**Record extracts**
■ ■ ■ ■

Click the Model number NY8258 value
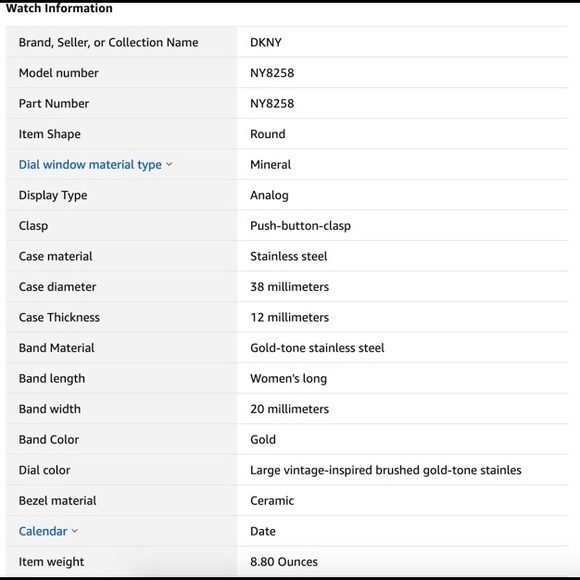coord(272,73)
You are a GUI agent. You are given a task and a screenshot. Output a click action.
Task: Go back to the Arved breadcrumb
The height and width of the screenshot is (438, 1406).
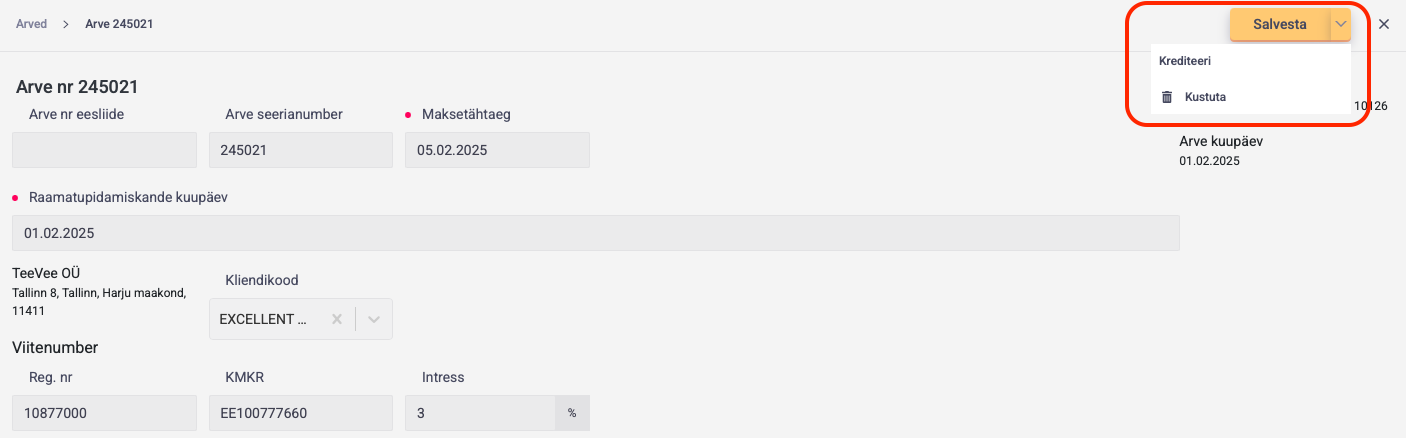click(31, 24)
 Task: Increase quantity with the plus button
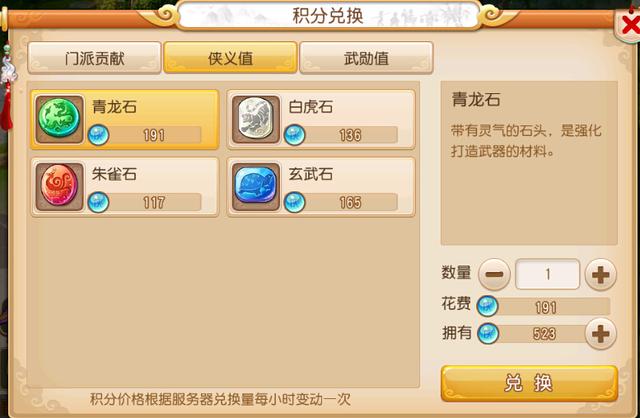tap(600, 274)
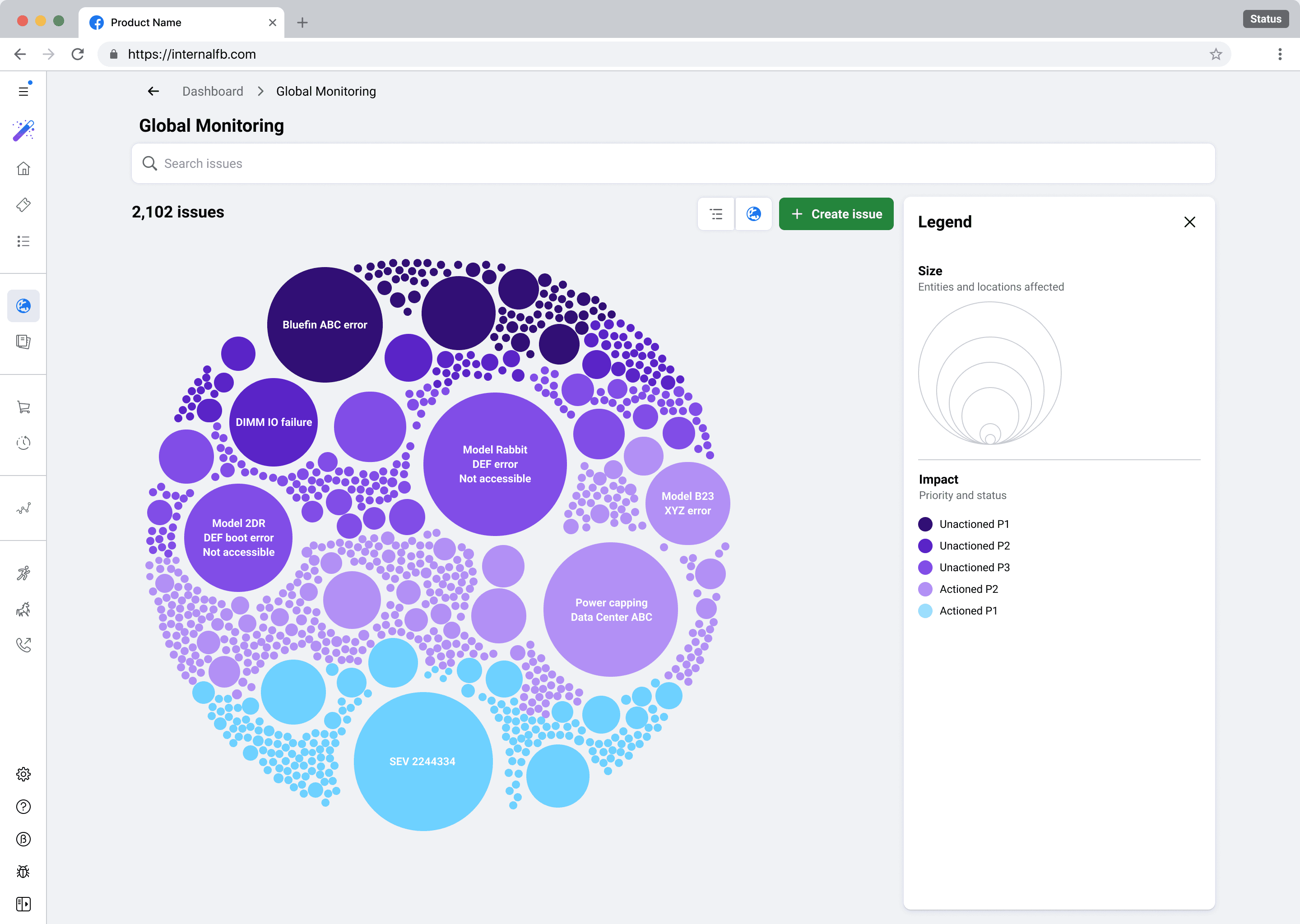This screenshot has width=1300, height=924.
Task: Click the Search issues field
Action: [673, 163]
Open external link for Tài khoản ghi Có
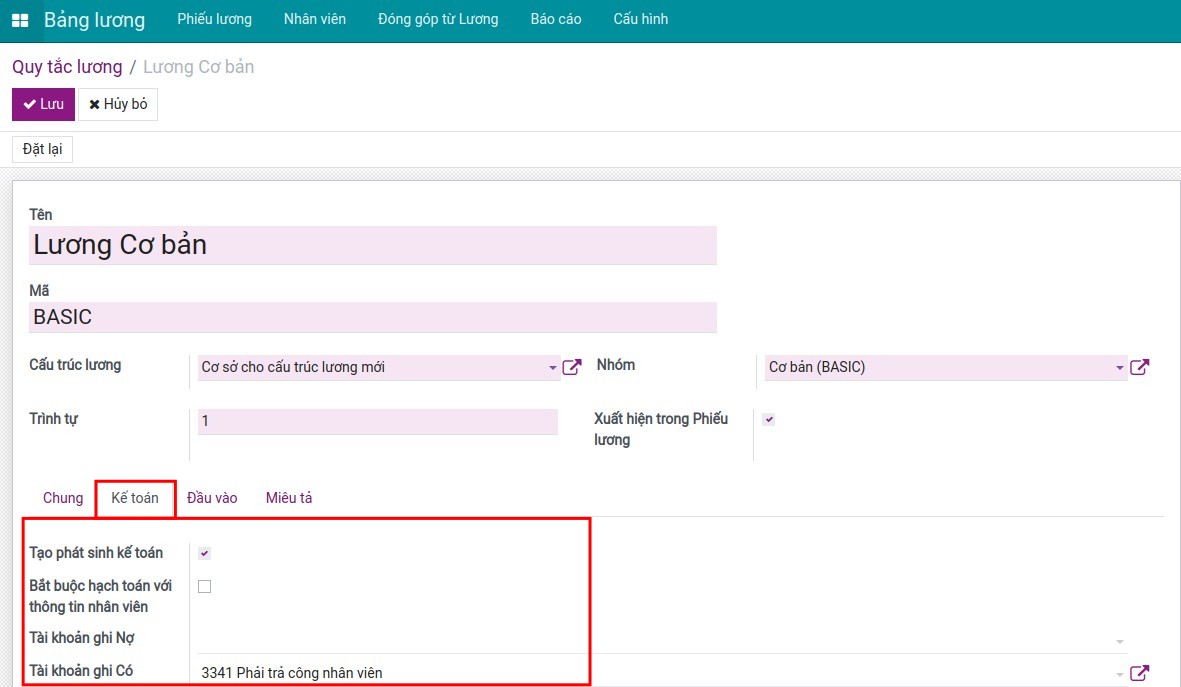1181x687 pixels. 1139,673
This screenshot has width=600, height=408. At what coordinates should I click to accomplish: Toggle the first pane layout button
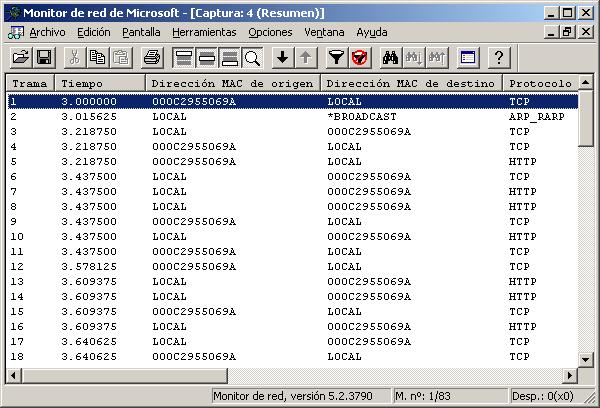183,57
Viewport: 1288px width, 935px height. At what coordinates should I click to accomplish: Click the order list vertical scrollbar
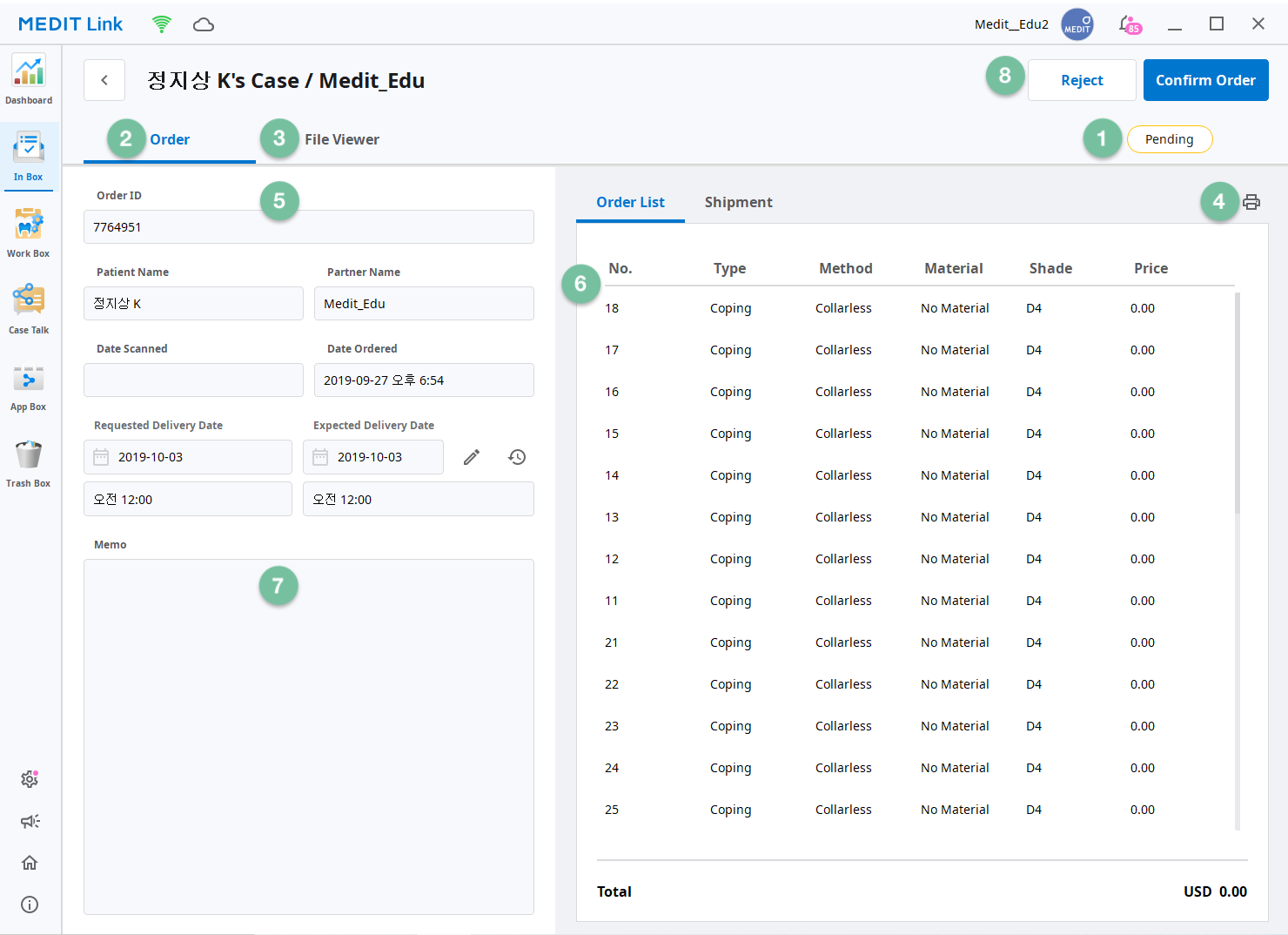pos(1238,402)
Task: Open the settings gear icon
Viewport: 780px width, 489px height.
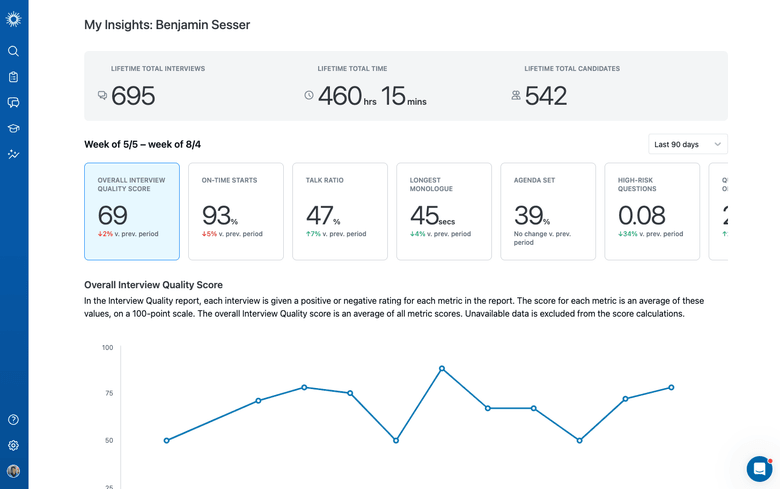Action: 13,446
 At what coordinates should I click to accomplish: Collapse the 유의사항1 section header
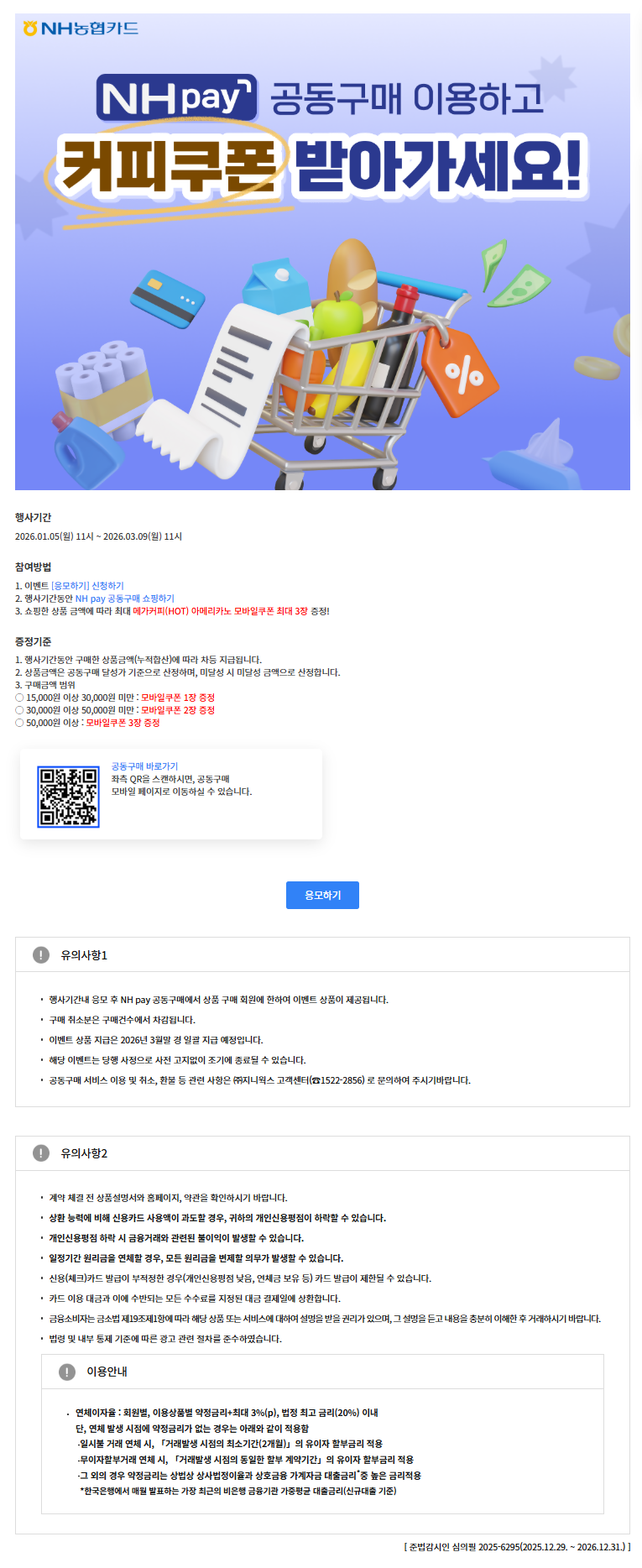[x=322, y=955]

■ ■ ■ ■

**What the exercise asks**
Every word of the data should be reproduced exactly; please omit any pictures.

**The answer**
Click the Model number NY8258 value
coord(272,73)
You are a GUI agent. You are given a task and a screenshot. Output a click action.
Task: Go back to the Arved breadcrumb
The height and width of the screenshot is (438, 1406).
click(31, 24)
 Task: Increase quantity with the plus button
tap(600, 274)
This screenshot has width=1300, height=924.
Task: Click the Search issues field
Action: [673, 163]
Open external link for Tài khoản ghi Có
1181x687 pixels. 1139,673
This screenshot has width=600, height=408. At what coordinates should I click to accomplish: Toggle the first pane layout button
183,57
Viewport: 1288px width, 935px height. At what coordinates should I click to accomplish: Click the order list vertical scrollbar
pos(1238,402)
Task: Open the settings gear icon
Viewport: 780px width, 489px height.
Action: 13,446
 At what coordinates should I click to accomplish: Collapse the 유의사항1 section header
[x=322, y=955]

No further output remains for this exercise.